- [Activity] Report how many lines of the listing below include the word "Click". Give nothing but the number.

- [Dataset excerpts]
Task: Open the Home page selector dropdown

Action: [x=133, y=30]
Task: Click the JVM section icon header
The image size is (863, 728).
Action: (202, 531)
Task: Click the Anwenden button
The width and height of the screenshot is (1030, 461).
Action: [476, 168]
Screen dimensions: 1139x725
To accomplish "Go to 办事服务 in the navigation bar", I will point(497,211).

...

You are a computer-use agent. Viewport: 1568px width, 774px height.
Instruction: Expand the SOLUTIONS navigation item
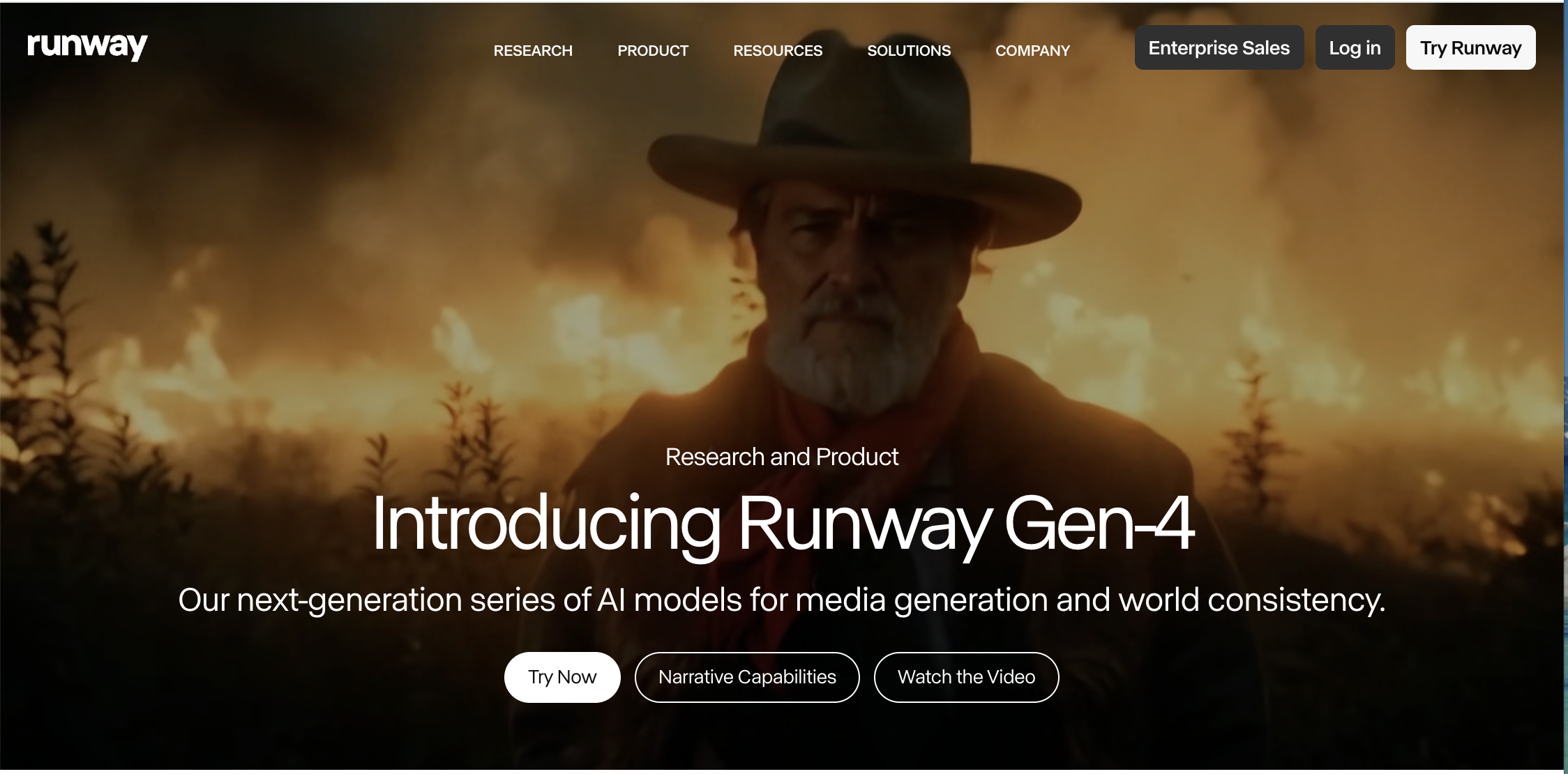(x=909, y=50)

- [Answer space] 2